A man demonstrates the capabilities of the AI-based video editing app Captions in a brief video. The app automatically generates bold subtitles for a video showing the preparation of fajitas in an airfryer. Gaurav Misra, the CEO and co-founder of Captions, showcases the app’s translation tool, which can dub the entire video into Hindi. He further demonstrates the app’s features, such as adjusting audio volume, background color, word removal, and adding transitions, all done through simple taps and toggles.
According to Misra, this demo highlights how Captions facilitates reaching a broader audience for video creators. Additionally, the video editing startup has recently announced a successful Series B funding round, raising $25 million. The funding was led by Kleiner Perkins, a Silicon Valley VC firm, with participation from Sequoia Capital, Andreessen Horowitz, and SV Angel. This injection of funds brings the startup’s valuation to $250 million, with a total of $40 million raised so far. Kleiner Perkins has shown interest in the video communication space, previously investing in AI video startup Synthesia and video recording platform Loom.
Captions originated from Misra’s tenure as the leader of the design engineering team at Snap Inc. between 2016 and 2021. During this period, he observed the evolution of social media videos, from TikTok-style dance videos to Instagram Reels and YouTube Shorts. He also noticed the rise of a new category called “talking videos,” where creators directly address the camera. In 2020, Misra left Snap and co-founded Captions with his former colleague Dwight Churchill, who had also departed from Goldman Sachs.
Since its inception, Captions has been utilized by approximately 3 million creators for automatically captioning and editing videos across various categories, including golf, real estate, and aviation. The app boasts around 100,000 daily active users and facilitates the creation of approximately one million videos per month.
However, Captions faces competition from established companies like CapCut, an editing app owned by Bytedance, which reportedly boasts 200 million active users. Adobe has also introduced its own generative AI features through Firefly. In recent years, other AI-based video and audio editing startups like Descript have emerged, securing substantial funding from venture capitalists.
Misra asserts that Captions’ approach to video editing software is distinct due to its focus on editing talking videos specifically. While most video production editing tools prioritize aesthetics like filters and colors, Captions prioritizes conveying ideas and experiences, according to Misra.

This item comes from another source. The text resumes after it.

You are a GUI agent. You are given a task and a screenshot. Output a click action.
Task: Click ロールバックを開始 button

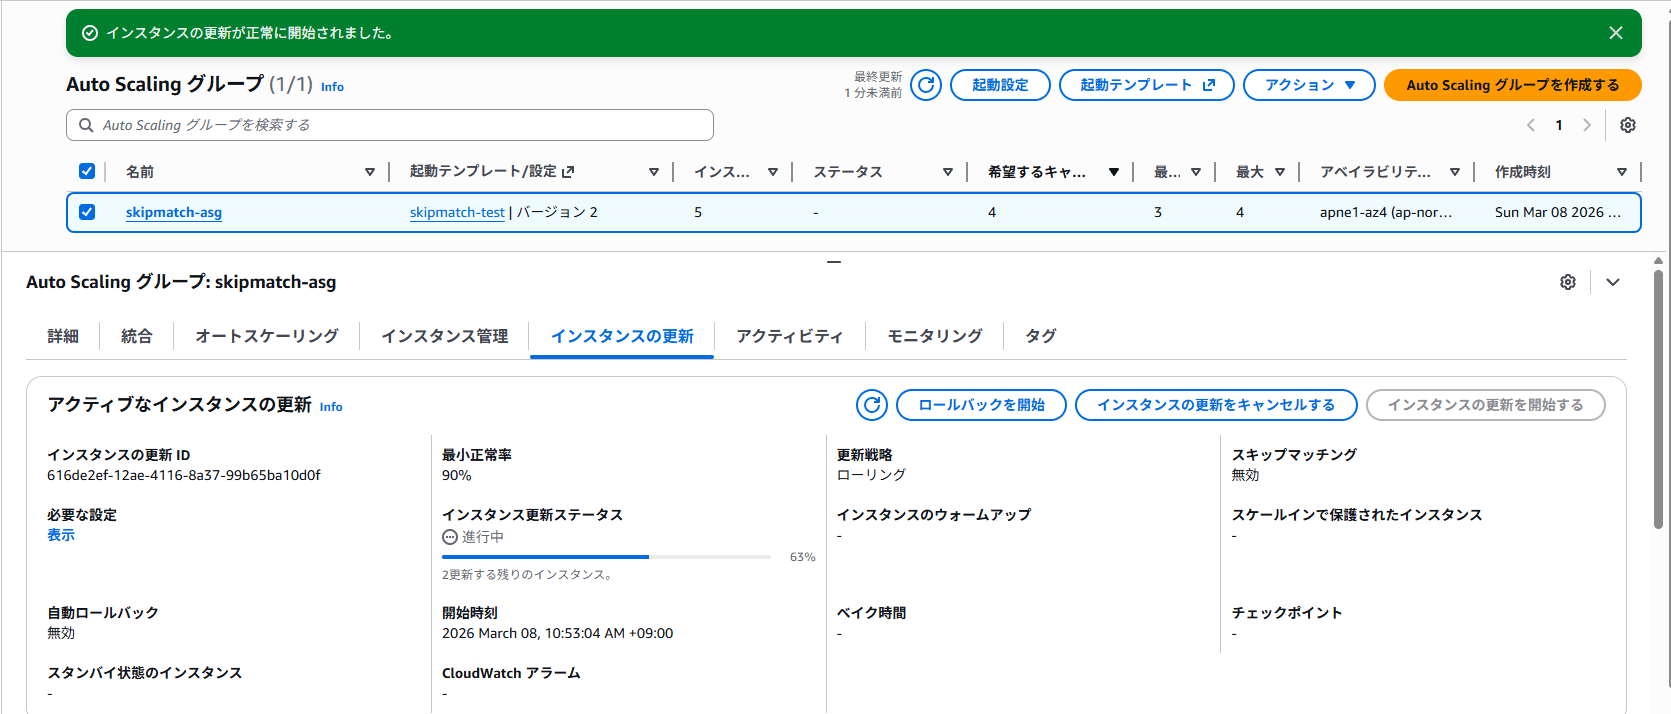pyautogui.click(x=981, y=405)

The app offers a range of generative AI-based features encompassing recording, editing, and distribution, available for a monthly subscription of $10. While most features are built on open-source models, some are developed by Captions’ team of 16 members. The AI script writer feature enables creators to use ChatGPT for scriptwriting and OpenAI’s speech-to-text tool Whisper for audio captioning. Captions also includes an in-house voice cloning tool trained on licensed audio recordings, allowing users to translate their audio into 28 other languages or use AI-generated voiceovers. Misra acknowledges the potential misuse of the software for creating deepfakes and emphasizes that users can only change the language of the audio, not insert or create new audio recordings for imported videos.
Other features of Captions include automatic zooming, filler word and offensive word detection and removal, and adjusting the sound level of background audio. The app also employs an AI eye correction tool, originally developed by Nvidia for potential application in Zoom, to make it appear as if users are looking directly at the camera.
With the new funding, Captions plans to expand its team and enhance existing features, such as its AI music feature, which generates instrumental background music by rearranging pre-recorded musical instruments. Misra believes that adding more features will level the playing field for content creators against better-resourced competitors, making it easier for everyday people to leverage these technologies.
Misra sums up the company’s goal by stating, “Our goal is to bring these technologies to everyday people. Half the battle is the technology.”